STORED DATA below:

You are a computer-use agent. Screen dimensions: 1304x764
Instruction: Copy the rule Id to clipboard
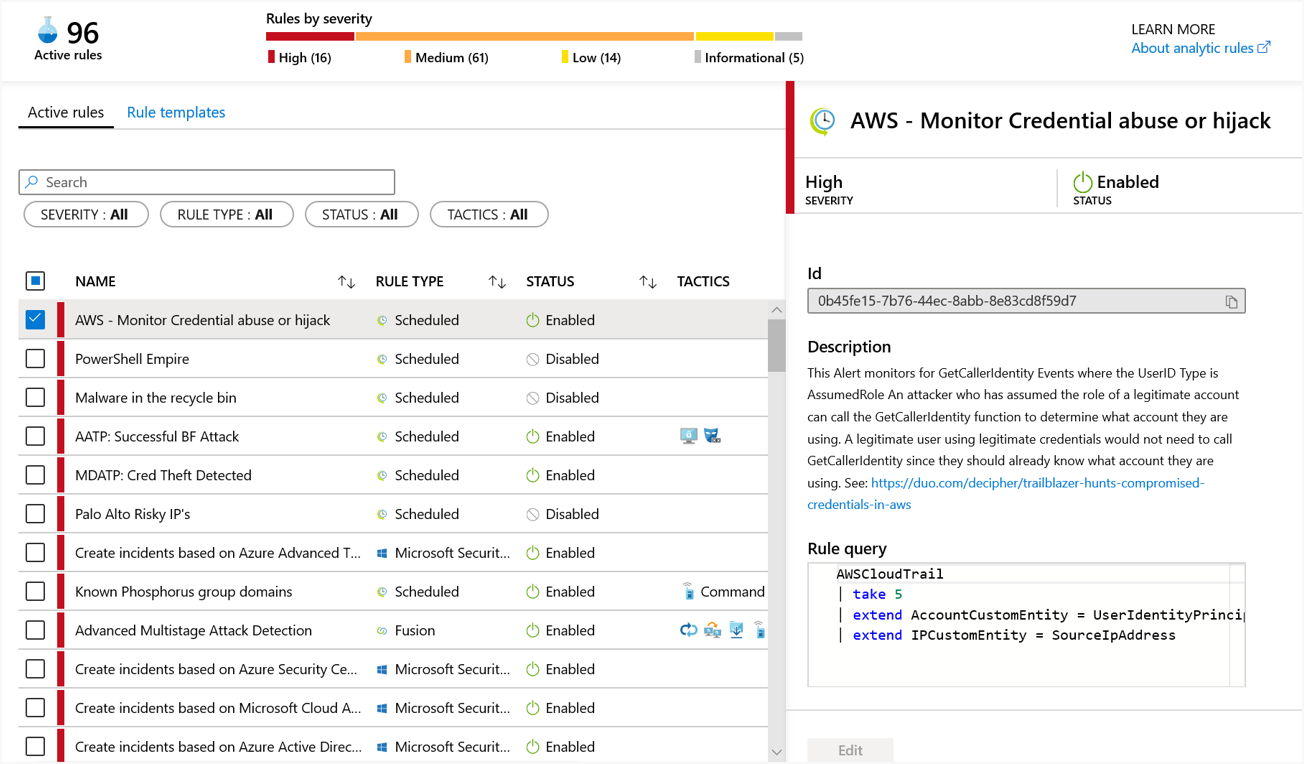[1231, 302]
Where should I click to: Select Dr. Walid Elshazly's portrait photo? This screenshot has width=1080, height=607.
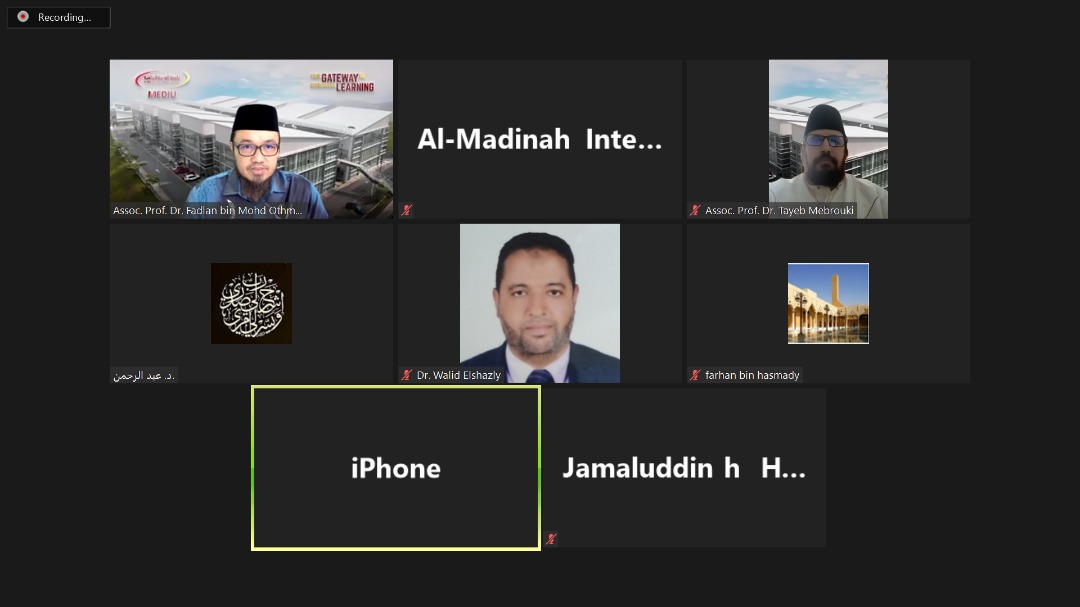pyautogui.click(x=540, y=303)
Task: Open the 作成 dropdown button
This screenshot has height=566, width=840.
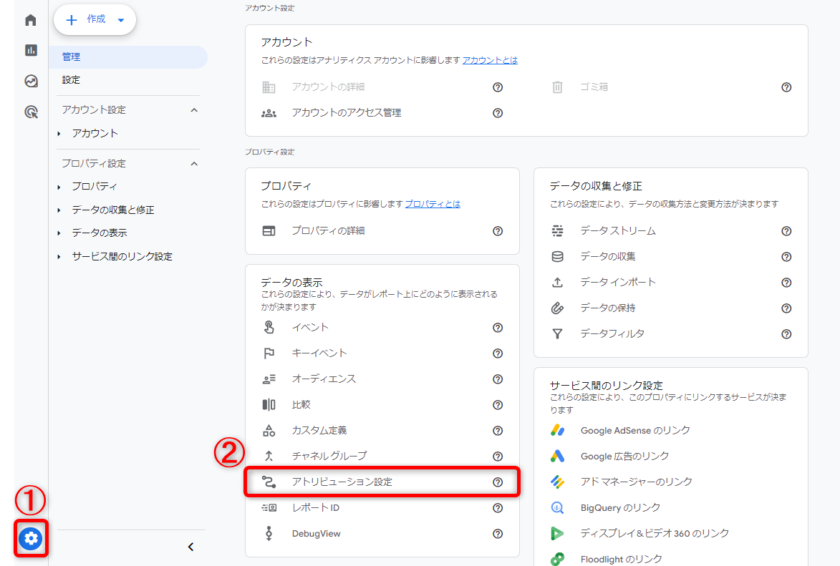Action: click(95, 20)
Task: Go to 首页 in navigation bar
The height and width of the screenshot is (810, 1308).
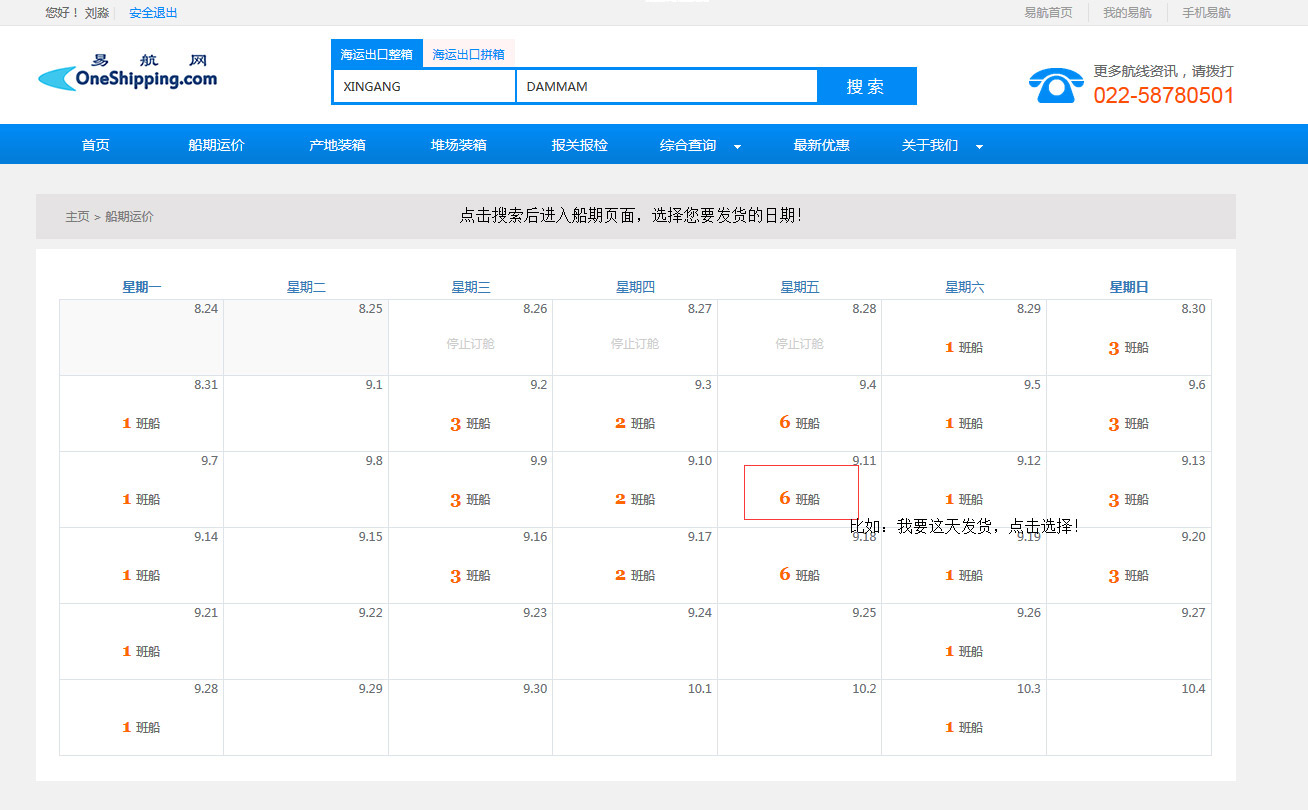Action: 95,145
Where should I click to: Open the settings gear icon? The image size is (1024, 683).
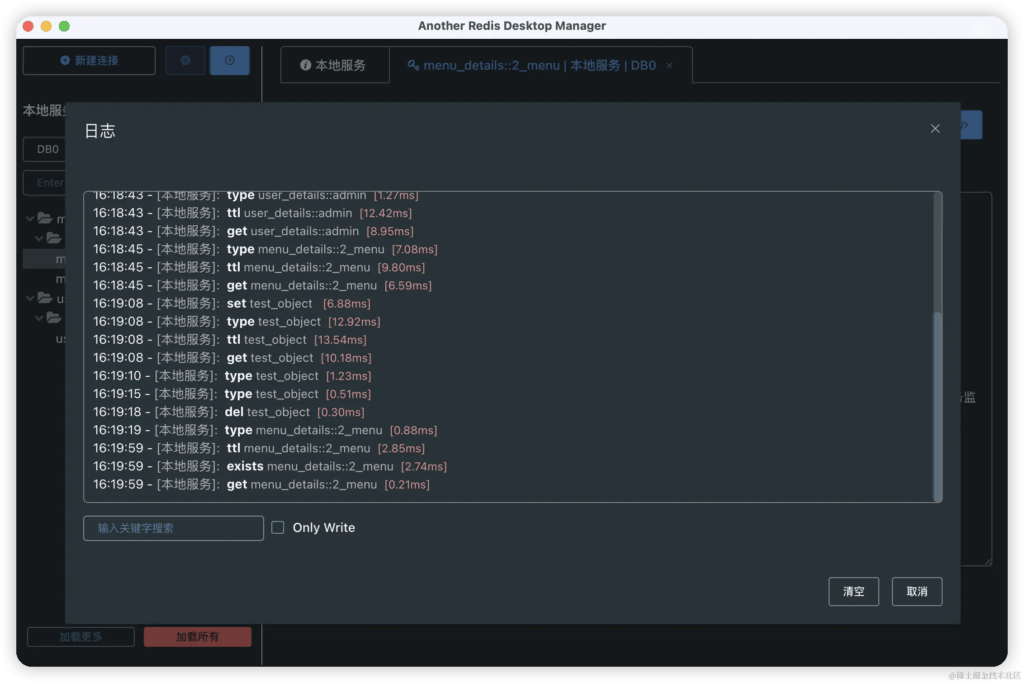[x=185, y=61]
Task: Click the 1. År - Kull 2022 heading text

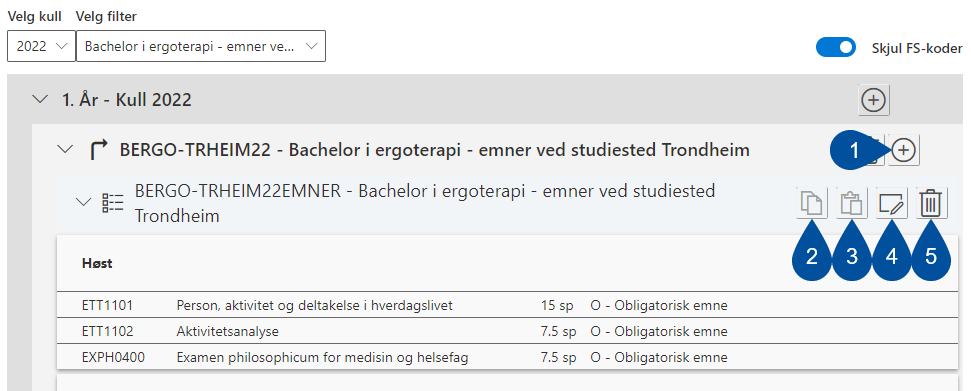Action: (126, 100)

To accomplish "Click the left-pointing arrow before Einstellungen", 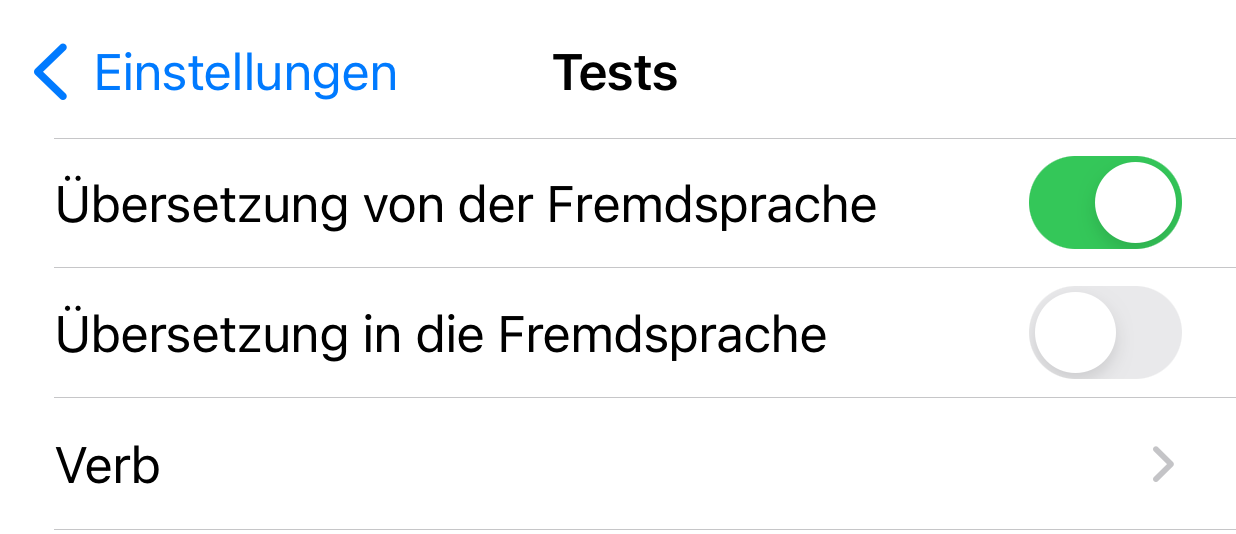I will 50,73.
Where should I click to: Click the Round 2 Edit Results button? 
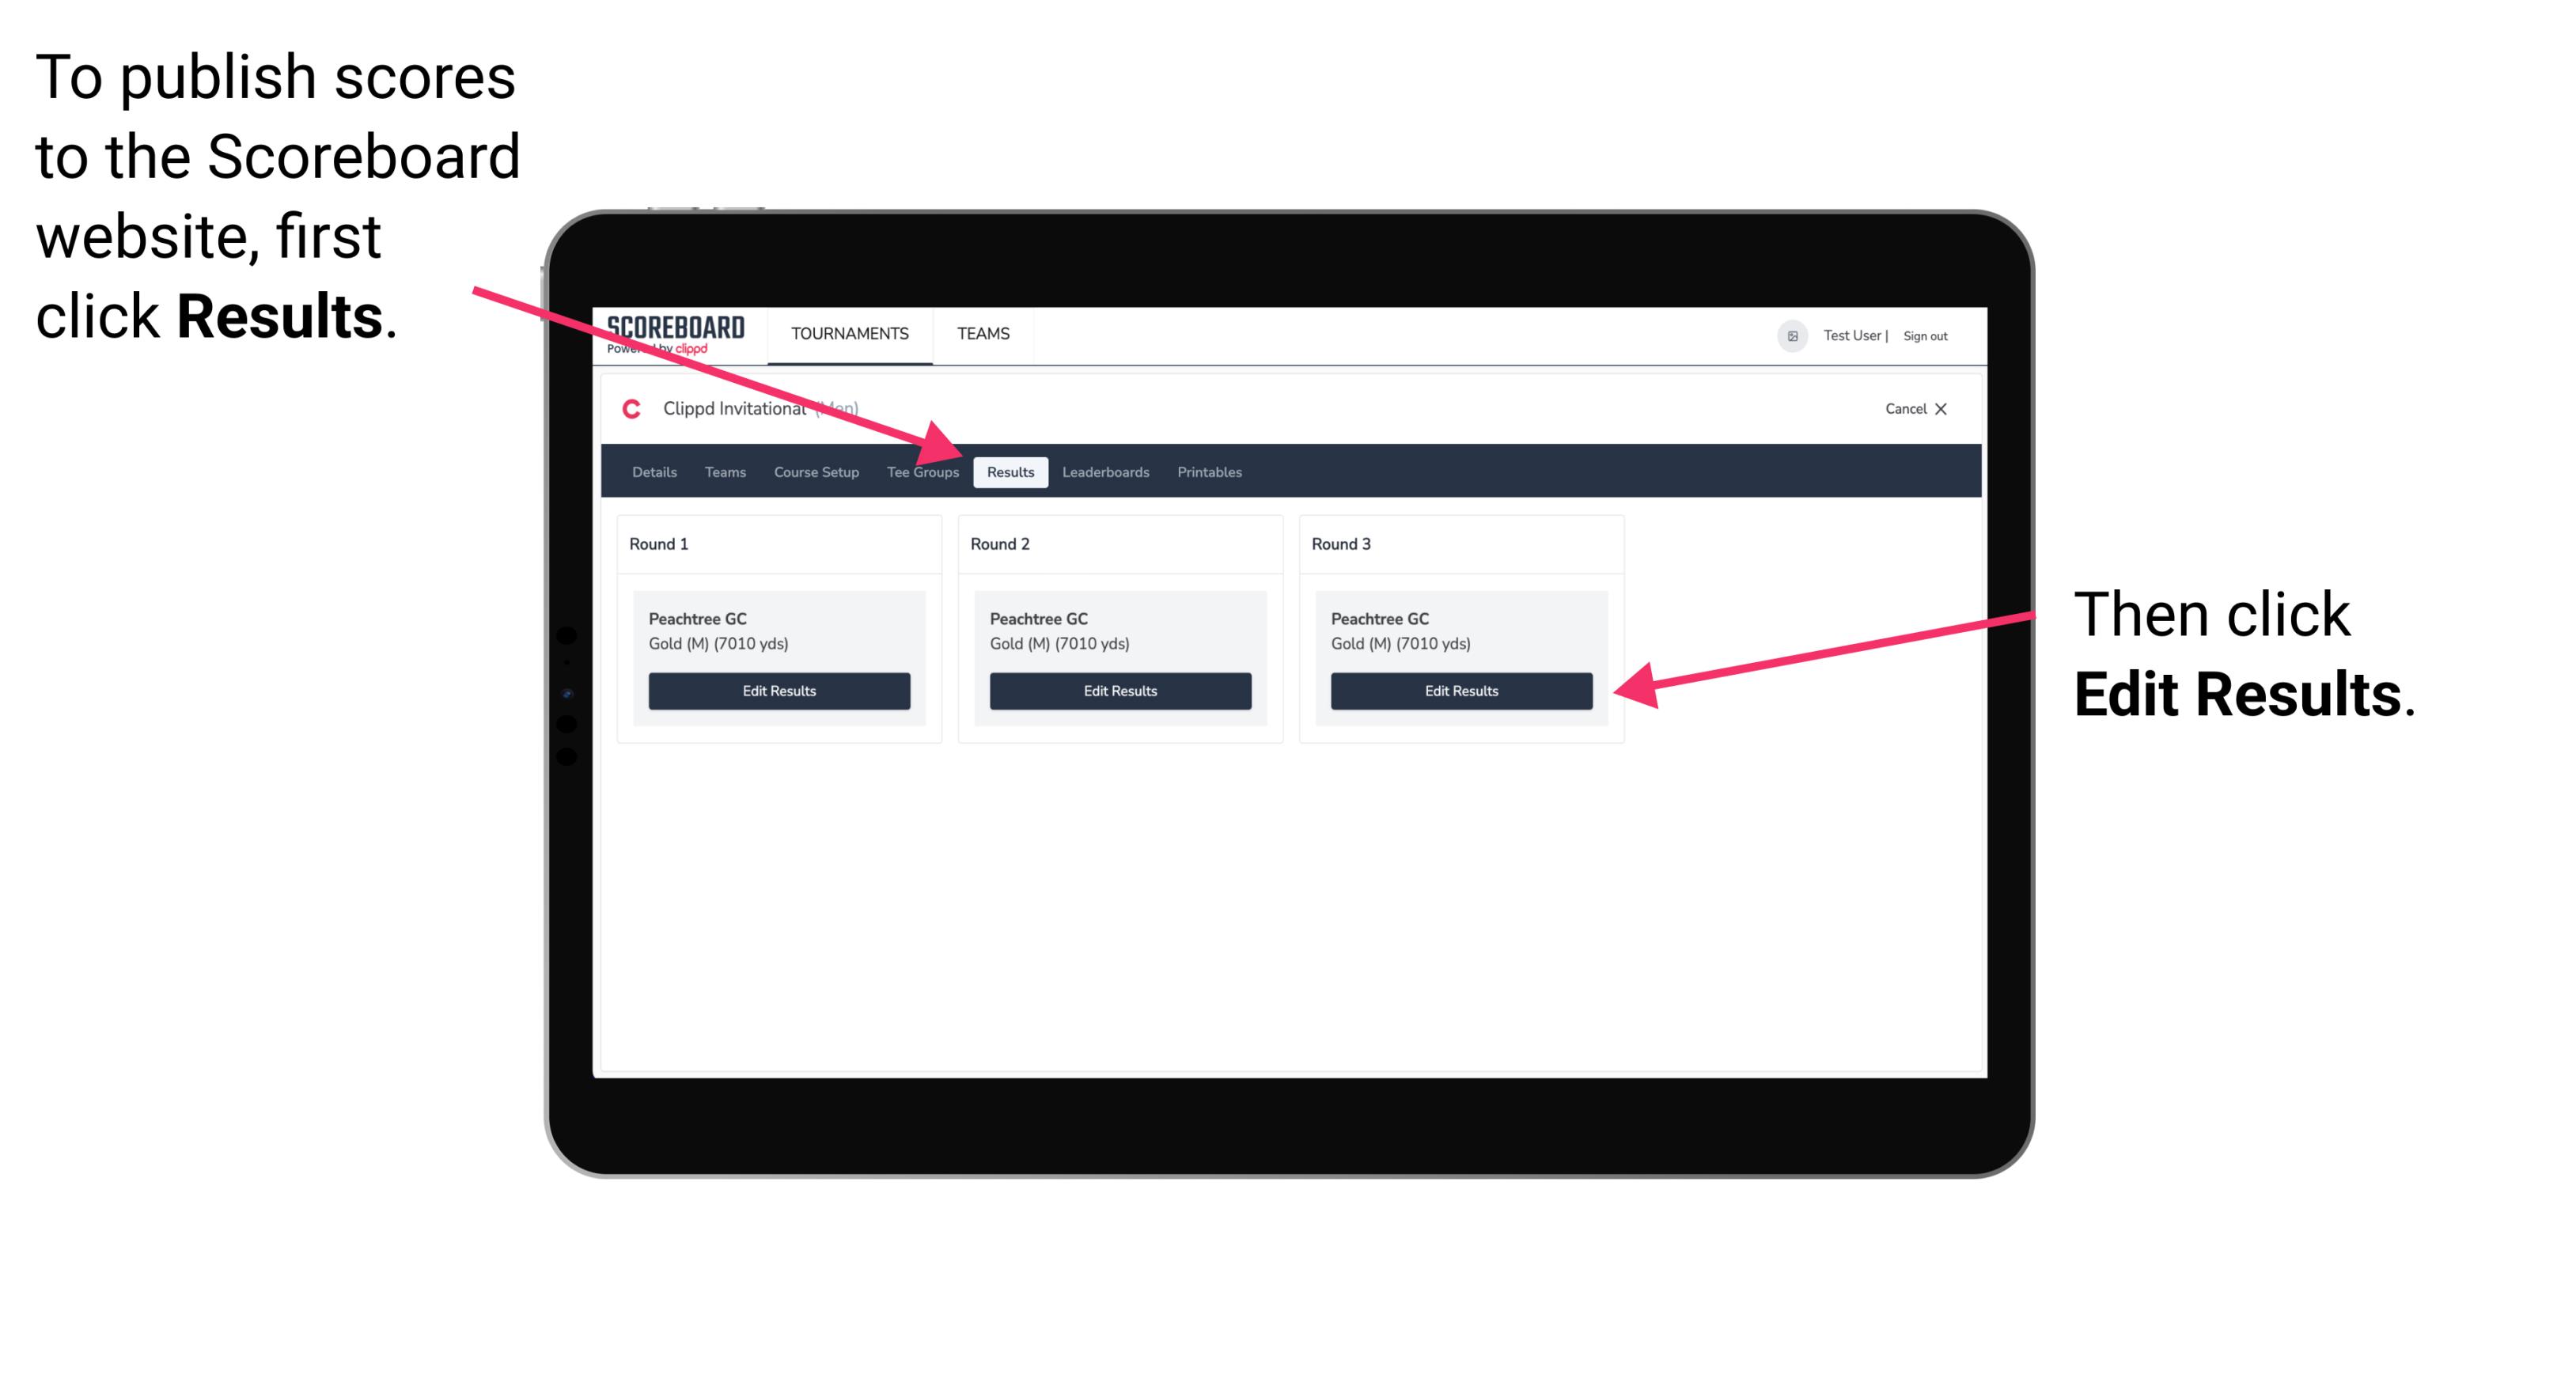click(1119, 691)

End of STORED DATA.

Repeat only the lines from the one with "Where should I click to: Click" through the end of the data, both included and exactly as written. Pictures stay out of the copy.

Where should I click to: Click the Round 2 Edit Results button? 
click(1119, 691)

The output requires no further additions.